Dans le monde sans en être

Vous êtes le Corps du Christ, le Temple de l’Esprit

Nous voici arrivés à la troisième halte de notre montée vers Pâques. Nous sommes de nouveau sur une montagne, cette fois-ci en ville, à Jérusalem, sur le Mont du Temple. Le signe que saint Jean nous donne à méditer est bien étrange. En effet, dans cet Evangile, le disciple bien aimé nous rapporte que Jésus fit un fouet et chassa les marchands du Temple. Pourquoi ? Par amour de la sainteté de Dieu son Père et de sa demeure parmi les hommes.
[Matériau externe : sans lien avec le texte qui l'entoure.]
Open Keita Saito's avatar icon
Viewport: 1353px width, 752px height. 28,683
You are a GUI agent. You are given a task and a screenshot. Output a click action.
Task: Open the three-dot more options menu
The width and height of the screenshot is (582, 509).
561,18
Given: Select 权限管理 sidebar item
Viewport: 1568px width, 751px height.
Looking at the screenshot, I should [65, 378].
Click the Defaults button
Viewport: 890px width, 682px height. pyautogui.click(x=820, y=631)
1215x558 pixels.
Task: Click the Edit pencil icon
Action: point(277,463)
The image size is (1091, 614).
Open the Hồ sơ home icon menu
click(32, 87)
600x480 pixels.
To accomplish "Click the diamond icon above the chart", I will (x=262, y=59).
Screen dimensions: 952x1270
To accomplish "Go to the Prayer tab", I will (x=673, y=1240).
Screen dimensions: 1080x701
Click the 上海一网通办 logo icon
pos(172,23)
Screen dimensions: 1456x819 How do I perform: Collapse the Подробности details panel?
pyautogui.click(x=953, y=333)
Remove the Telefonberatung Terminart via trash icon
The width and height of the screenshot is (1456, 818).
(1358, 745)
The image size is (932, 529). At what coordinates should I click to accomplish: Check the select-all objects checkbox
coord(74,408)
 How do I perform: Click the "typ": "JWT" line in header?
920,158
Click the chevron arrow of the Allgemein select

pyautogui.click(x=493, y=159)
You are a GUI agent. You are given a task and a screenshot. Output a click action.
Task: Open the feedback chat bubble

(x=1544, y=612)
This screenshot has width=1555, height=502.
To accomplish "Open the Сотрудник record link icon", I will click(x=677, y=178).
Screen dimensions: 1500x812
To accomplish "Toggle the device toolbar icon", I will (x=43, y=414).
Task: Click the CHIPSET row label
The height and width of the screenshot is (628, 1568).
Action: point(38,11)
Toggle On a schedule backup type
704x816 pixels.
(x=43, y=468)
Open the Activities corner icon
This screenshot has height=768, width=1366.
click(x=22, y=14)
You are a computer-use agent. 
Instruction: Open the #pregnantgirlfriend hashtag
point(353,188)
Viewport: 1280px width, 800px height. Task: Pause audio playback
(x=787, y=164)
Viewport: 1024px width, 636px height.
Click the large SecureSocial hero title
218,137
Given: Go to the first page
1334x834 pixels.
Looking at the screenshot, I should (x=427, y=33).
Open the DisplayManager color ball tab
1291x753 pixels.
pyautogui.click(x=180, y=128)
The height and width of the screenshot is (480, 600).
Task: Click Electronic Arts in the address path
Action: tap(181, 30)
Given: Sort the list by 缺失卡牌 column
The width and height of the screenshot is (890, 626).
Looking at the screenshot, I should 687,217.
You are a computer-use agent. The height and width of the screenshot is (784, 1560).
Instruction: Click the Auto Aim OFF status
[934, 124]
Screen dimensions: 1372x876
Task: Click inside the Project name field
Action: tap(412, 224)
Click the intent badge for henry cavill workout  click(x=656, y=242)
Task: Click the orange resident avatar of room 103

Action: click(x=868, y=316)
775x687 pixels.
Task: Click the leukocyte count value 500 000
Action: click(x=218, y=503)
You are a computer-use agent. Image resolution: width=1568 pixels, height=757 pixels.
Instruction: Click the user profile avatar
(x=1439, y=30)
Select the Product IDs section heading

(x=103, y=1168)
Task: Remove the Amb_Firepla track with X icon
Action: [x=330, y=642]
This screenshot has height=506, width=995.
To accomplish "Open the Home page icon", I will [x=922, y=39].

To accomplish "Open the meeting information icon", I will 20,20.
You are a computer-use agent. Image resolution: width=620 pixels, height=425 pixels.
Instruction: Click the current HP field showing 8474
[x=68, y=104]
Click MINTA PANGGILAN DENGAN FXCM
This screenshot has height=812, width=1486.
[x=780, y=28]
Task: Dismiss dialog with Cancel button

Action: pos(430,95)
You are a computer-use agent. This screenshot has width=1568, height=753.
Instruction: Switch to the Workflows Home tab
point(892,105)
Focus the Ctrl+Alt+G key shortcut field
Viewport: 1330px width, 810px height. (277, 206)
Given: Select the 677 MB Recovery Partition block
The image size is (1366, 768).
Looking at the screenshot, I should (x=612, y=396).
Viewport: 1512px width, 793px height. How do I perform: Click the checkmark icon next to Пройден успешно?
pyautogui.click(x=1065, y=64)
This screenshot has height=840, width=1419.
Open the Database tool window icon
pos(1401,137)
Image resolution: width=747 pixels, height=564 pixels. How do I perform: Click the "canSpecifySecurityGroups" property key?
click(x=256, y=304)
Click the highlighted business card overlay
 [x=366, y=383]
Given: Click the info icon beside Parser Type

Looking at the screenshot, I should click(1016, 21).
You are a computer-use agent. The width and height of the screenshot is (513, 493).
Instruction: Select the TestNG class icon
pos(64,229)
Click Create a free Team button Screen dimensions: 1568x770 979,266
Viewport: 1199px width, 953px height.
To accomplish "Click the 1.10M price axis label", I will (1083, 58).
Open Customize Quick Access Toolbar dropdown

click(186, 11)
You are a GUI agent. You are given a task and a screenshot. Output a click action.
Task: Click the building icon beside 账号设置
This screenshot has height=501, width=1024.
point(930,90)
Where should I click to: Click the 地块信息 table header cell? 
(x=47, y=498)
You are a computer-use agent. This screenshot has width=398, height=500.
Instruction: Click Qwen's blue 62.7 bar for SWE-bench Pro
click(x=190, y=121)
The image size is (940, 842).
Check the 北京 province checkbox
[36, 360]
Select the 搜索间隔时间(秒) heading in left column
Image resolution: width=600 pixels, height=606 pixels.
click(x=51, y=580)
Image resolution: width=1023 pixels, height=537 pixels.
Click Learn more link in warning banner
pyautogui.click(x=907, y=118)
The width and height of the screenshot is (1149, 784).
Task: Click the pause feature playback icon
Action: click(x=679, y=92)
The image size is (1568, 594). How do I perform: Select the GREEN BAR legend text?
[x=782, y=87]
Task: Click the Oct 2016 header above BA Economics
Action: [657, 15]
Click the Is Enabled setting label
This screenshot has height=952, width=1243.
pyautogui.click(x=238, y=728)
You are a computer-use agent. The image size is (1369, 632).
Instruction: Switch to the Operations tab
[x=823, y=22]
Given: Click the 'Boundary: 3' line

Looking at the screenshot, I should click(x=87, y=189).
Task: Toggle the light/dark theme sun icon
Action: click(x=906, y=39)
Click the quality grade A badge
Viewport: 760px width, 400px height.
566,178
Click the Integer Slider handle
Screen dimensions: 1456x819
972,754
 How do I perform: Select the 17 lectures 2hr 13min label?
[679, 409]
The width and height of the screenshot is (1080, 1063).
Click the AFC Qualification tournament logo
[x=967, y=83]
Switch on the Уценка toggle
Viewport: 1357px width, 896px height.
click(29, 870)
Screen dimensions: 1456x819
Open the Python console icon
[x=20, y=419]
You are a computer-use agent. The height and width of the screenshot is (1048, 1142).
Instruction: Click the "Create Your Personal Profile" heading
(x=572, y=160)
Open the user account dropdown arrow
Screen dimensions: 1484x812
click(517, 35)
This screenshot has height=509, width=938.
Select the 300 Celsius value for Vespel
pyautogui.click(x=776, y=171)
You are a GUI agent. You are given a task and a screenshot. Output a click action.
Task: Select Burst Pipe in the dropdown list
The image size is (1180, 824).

 Qu’est-ce que le Temple de Jérusalem ? Le Temple est par excellence le lieu de la présence de Dieu… Nous avons tous en mémoire le dialogue entre David et le prophète Nathan à propos de la construction d’une demeure pour le Seigneur. La réponse de Dieu ne se fit pas attendre : «  Est-ce toi qui me bâtirais une maison pour que j’en fasse ma demeure ? (…) Quand tes jours seront accomplis et que tu seras couché avec tes pères, j’élèverai ta postérité après toi, celui qui sera sorti de tes entrailles, et j’affermirai son règne. Ce sera lui qui bâtira une maison à mon nom, et j’affermirai pour toujours le trône de son royaume… » C’est Salomon qui, à la mort de son père, le roi David, a construit le premier Temple. Après bien des vicissitudes, en 20 avant notre ère, le roi Hérode fit agrandir et embellir le Temple dont il est question dans l’Evangile de ce jour.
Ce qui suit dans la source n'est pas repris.